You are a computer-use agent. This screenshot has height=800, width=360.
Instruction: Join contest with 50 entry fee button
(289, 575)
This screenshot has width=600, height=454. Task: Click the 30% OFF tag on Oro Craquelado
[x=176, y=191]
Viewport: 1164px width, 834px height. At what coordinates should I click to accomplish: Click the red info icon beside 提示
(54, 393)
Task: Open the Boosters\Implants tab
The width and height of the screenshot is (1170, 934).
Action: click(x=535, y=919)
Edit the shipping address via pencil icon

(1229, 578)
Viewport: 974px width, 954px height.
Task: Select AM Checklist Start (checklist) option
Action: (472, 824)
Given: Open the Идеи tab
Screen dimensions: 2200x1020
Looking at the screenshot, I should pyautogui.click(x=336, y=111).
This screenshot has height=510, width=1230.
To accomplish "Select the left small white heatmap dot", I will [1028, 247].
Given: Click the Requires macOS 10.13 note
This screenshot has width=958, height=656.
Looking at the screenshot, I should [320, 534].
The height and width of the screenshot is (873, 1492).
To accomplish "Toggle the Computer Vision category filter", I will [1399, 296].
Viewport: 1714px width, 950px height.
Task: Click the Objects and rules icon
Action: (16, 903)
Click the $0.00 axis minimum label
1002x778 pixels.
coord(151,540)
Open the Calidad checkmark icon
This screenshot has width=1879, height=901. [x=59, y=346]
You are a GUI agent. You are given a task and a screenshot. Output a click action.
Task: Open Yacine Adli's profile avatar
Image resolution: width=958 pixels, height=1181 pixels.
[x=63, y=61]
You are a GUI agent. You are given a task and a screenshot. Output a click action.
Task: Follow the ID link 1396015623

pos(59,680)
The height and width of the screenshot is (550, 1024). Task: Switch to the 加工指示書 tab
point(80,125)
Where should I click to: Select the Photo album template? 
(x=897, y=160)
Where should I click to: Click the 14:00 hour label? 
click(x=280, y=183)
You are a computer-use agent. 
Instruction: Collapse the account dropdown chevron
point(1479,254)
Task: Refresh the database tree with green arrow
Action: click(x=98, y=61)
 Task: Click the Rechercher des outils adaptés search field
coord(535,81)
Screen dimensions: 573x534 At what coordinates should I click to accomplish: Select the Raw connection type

········

Work to complete: Every entry is to be transcribed exactly as it stands.

Answer:
You are a computer-use agent. This screenshot has height=800, width=360.
Instruction: Join contest with 50 entry fee button
(289, 575)
This screenshot has width=600, height=454. Task: Click the 30% OFF tag on Oro Craquelado
[x=176, y=191]
Viewport: 1164px width, 834px height. At what coordinates should I click to accomplish: Click the red info icon beside 提示
(54, 393)
Task: Open the Boosters\Implants tab
The width and height of the screenshot is (1170, 934).
Action: click(x=535, y=919)
Edit the shipping address via pencil icon

(1229, 578)
Viewport: 974px width, 954px height.
Task: Select AM Checklist Start (checklist) option
Action: (472, 824)
Given: Open the Идеи tab
Screen dimensions: 2200x1020
Looking at the screenshot, I should pyautogui.click(x=336, y=111).
This screenshot has height=510, width=1230.
To accomplish "Select the left small white heatmap dot", I will [1028, 247].
Given: Click the Requires macOS 10.13 note
This screenshot has width=958, height=656.
Looking at the screenshot, I should [320, 534].
The height and width of the screenshot is (873, 1492).
To accomplish "Toggle the Computer Vision category filter", I will [1399, 296].
Viewport: 1714px width, 950px height.
Task: Click the Objects and rules icon
Action: (16, 903)
Click the $0.00 axis minimum label
1002x778 pixels.
coord(151,540)
Open the Calidad checkmark icon
This screenshot has width=1879, height=901. [x=59, y=346]
You are a GUI agent. You are given a task and a screenshot. Output a click action.
Task: Open Yacine Adli's profile avatar
Image resolution: width=958 pixels, height=1181 pixels.
[x=63, y=61]
You are a GUI agent. You are given a task and a screenshot. Output a click action.
Task: Follow the ID link 1396015623

pos(59,680)
The height and width of the screenshot is (550, 1024). Task: Switch to the 加工指示書 tab
point(80,125)
Where should I click to: Select the Photo album template? 
(x=897, y=160)
Where should I click to: Click the 14:00 hour label? 
click(x=280, y=183)
You are a computer-use agent. 
Instruction: Collapse the account dropdown chevron
point(1479,254)
Task: Refresh the database tree with green arrow
Action: click(x=98, y=61)
 Task: Click the Rechercher des outils adaptés search field
coord(535,81)
Screen dimensions: 573x534 At what coordinates should I click to accomplish: Select the Raw connection type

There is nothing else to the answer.